Infrastructure-as-Code (IaC) is a key part the cloud technology landscape which has meant I’ve had many discussions with people who traditionally haven’t had to worry about software development practices in their roles as IT Operators.
One key area that seems to undo a lot of folks is file versioning using source control, with the prevailing tech in this space being Git.
I’ll be honest and say that Git can seem like a bit of a beast if you try and digest anything more than introductory content!
In this post I’m going to look at what I think are the basics you need to know and show you a quick way to start working with Git without needing to install a bunch of tools.
It’s a good question! 🙂
Git has become the prevailing source control system of choice, but it is by no means the only one. Many concepts you learn with Git can be easily re-used with other source control systems.
The main features of Git that have made it appeal to people (in my opinion) are:
- It’s a distributed (and not centralised) version control system. This means you can work with files and use source control while not connected to the origin system
- Actions on the system are relatively light-weight. A key example is creating a branch which uses a smart approach to making copies of the source branch thus reducing the overhead of creating and managing branches (🤓 advanced reading)
- It’s widely used which means selecting it to use in your environment won’t make it hard to hire (or train) people who can use it.
On a side note, Microsoft has adopted Git (as part of Azure DevOps) as its source control platform of choice. Read Brian Harry’s 2017 blog post which is really interesting and touches on Microsoft’s contributions back into Git based on using it for source control for Windows’ source code (300 GB and 6 million files!)
Important Git Concepts and Commands
There are a few key concepts and commands you need to understand in order to work with Git.

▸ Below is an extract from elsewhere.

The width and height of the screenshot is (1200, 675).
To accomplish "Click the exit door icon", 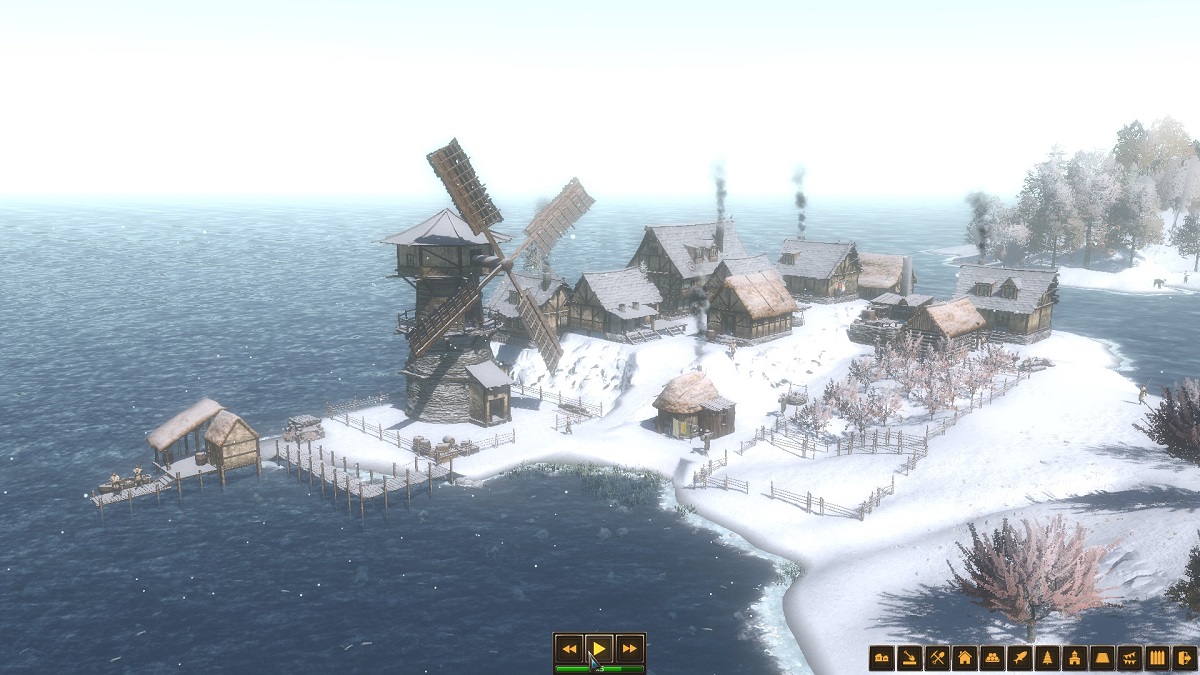I will coord(1184,658).
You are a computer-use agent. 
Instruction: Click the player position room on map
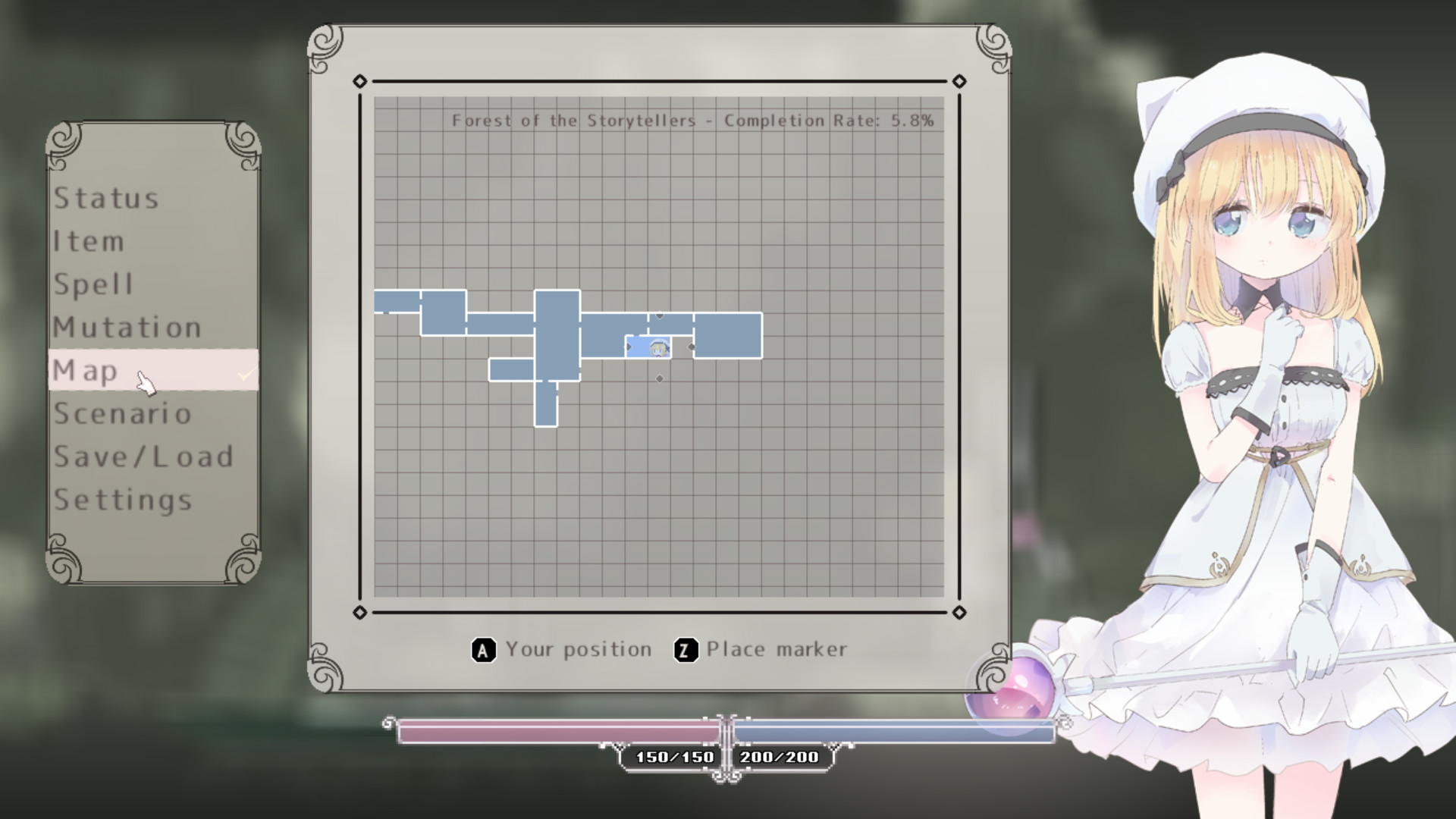648,347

I’ve tried to order these in a way that you can build up on concepts as you read.
- The core of Git. A repository contains all your source code and tracks changes to it over time. Think of it is a journaling filesystem with an inbuilt recycling bin for deleted items.
- If you want to work on an existing repository you can clone (or copy) it locally to your machine. When you clone a repository a link is created between your local clone and the origin repository. When you run most commands locally you will be interacting with your local copy and not the origin.
- Forking is a concept that originated with GitHub, and strictly speaking isn’t a part of Git itself. When you fork a repository you make a linked copy of it, but it is not a clone. You typically fork a repository when you want to contribute content to the repository but don’t have contributor rights on it. A forked repository still has a relationship with the original which means you can submit to, or receive changes from, it in the form of Pull Requests which we cover below (🤓 advanced reading).
- Think of a branch as a folder in a filesystem. By default every repository has one branch named master. You can create multiple, related branches and name them as you see fit (🤓 advanced reading). You can even branch locally without ever publishing the branch back to the origin!
- If you’ve worked with other source control platforms this command might trip you up! When you perform a ‘checkout’ with Git you are, in fact, changing the active branch you are working on and not “checking out” files from Git (🤓 advanced reading).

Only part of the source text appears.